EXERCISES TO COMPLETE
1. Copy the section of the article on chronic kidney disease in cats that starts at "These are a" and runs up to and including "often be reversed.".
2. Carry on the article on chronic kidney disease in cats from its last sentence.

DOCUMENT EXCERPT
◇ ◇ ◇ ◇ ◇

Chronic Kidney Disease in Cats

Chronic Kidney Disease (CKD) is a disease common in both cats and people. If your veterinarian has determined that kidney damage has been ongoing for more than 3 months, it is considered chronic and will require close monitoring and intervention.

These are a few of the many terms used to describe CKD in cats including the following:

  • Chronic Renal/Kidney Disease (CKD)
  • Chronic Renal/Kidney Failure
  • Chronic Renal/Kidney Insufficiency
  • Renal/Kidney Disease

If the loss of normal function happens quickly, it’s referred to as acute kidney disease. Acute kidney disease is caused by sudden events that injure the kidneys, for example, a cat ingesting toxic antifreeze from a car, a blood clot forming in the kidney, a bacterial infection in the kidney or mineralized stones blocking urination. Acute kidney disease can strike at any age. Fortunately, if it’s diagnosed and treated promptly, the damage to the kidneys can often be reversed.

Chronic kidney disease is a set of signs and symptoms that are caused by progressive degeneration of functional kidney tissue. Although we do not know the exact cause of CKD, the disease progression can be slowed down with proper care and your cat can live a happy and healthy life.

◇ ◇ ◇ ◇ ◇

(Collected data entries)
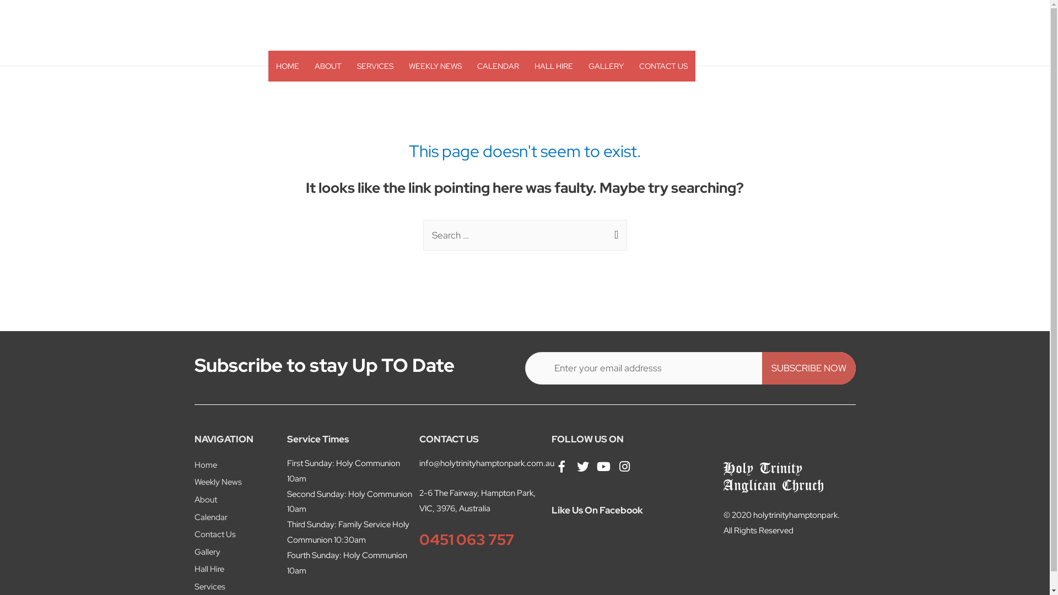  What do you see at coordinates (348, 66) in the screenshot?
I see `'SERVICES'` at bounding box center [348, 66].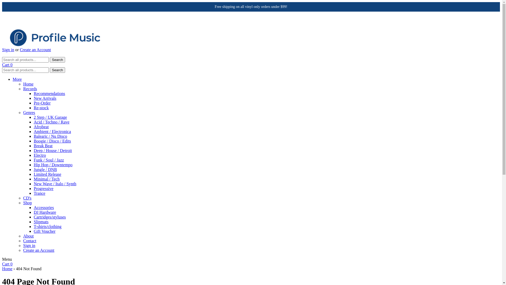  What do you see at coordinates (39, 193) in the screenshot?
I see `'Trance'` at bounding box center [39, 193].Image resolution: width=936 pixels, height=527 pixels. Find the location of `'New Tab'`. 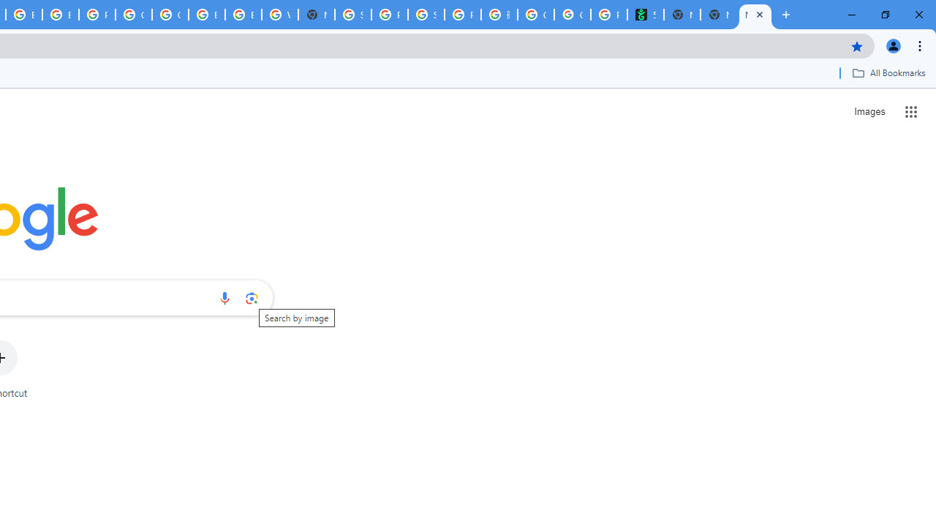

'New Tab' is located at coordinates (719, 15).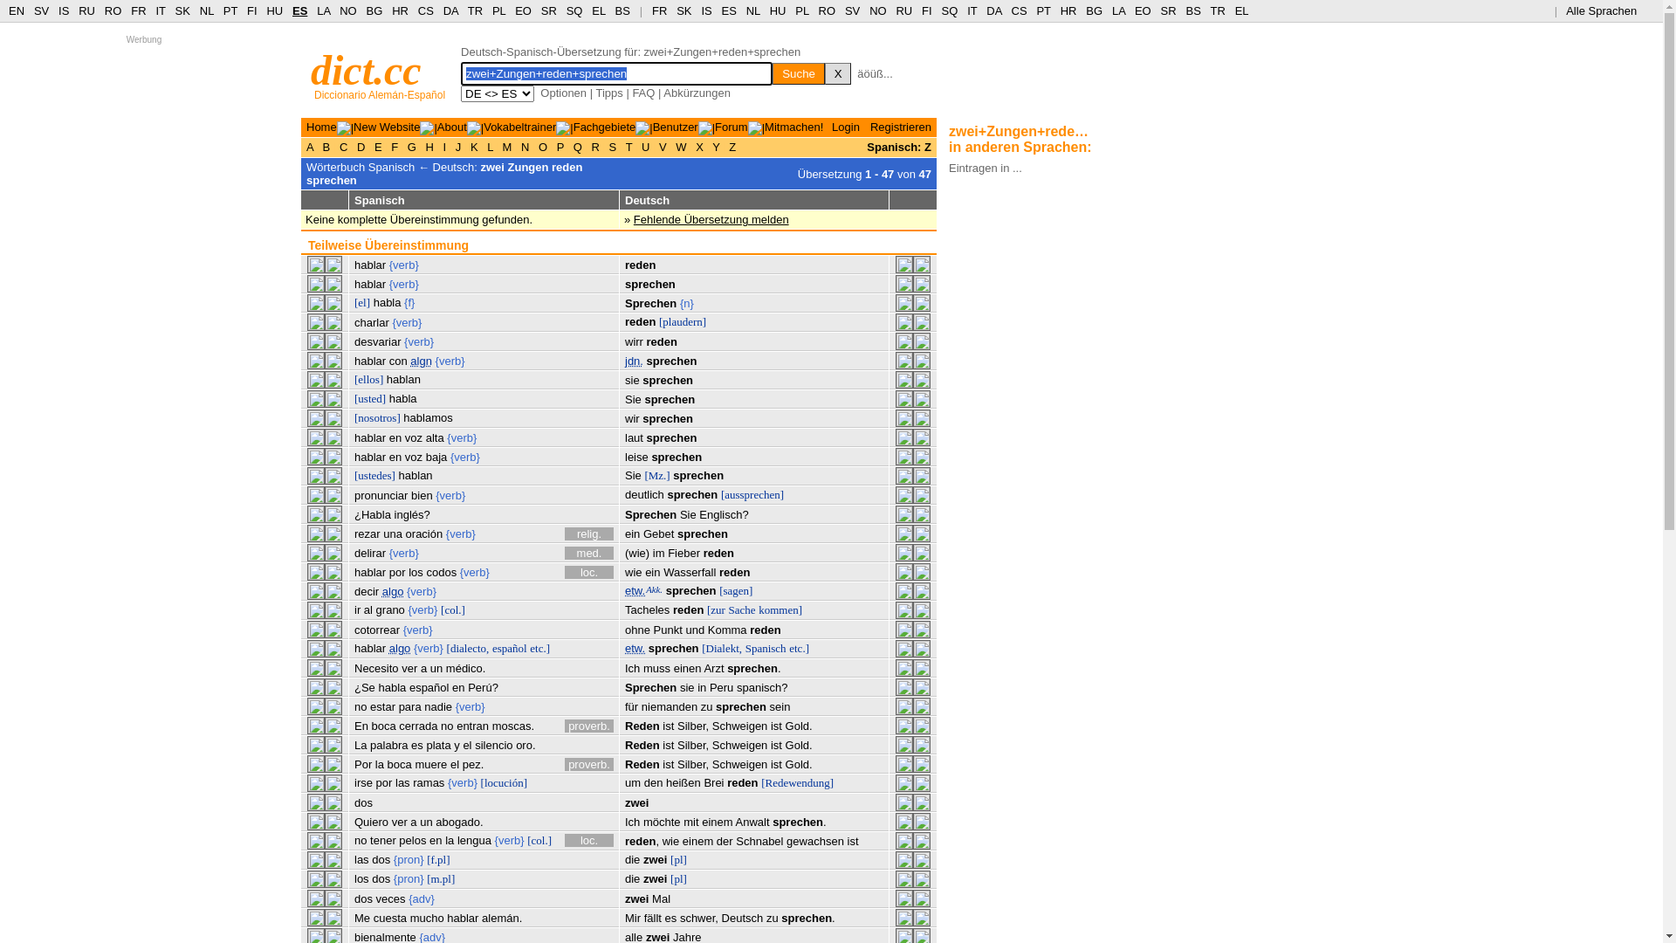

◇ ◇ ◇ ◇ ◇

ANSWERS BY ITEM NUMBER
1.
These are a few of the many terms used to describe CKD in cats including the following:

  • Chronic Renal/Kidney Disease (CKD)
  • Chronic Renal/Kidney Failure
  • Chronic Renal/Kidney Insufficiency
  • Renal/Kidney Disease

If the loss of normal function happens quickly, it’s referred to as acute kidney disease. Acute kidney disease is caused by sudden events that injure the kidneys, for example, a cat ingesting toxic antifreeze from a car, a blood clot forming in the kidney, a bacterial infection in the kidney or mineralized stones blocking urination. Acute kidney disease can strike at any age. Fortunately, if it’s diagnosed and treated promptly, the damage to the kidneys can often be reversed.

2.
How do normal kidneys work?

Kidneys play a really important role in our bodies as well as the bodies of our cats. Kidneys rid the body of toxins that otherwise would accumulate and cause disease.

The urinary system in male cats

The urinary system in female cats

Healthy kidneys are walnut-sized organs located in your cat’s abdomen just below the spine. Their main role is to filter excess fluid and toxic waste products from the body into the urine. Inside the normal kidney, there are thousands of filtration units known as nephrons. As the heart pumps blood into the kidneys, fluid, waste products and salts, known as electrolytes, are carried to the kidneys from other areas of the body. Inside the nephrons, these are filtered from the blood. This filtered fluid then moves through a system of tubules. In the tubules, some fluid and electrolytes are absorbed back into the blood to maintain normal levels in the body. Meanwhile, excess fluids, electrolytes and harmful toxic waste products are collected into the urine for excretion.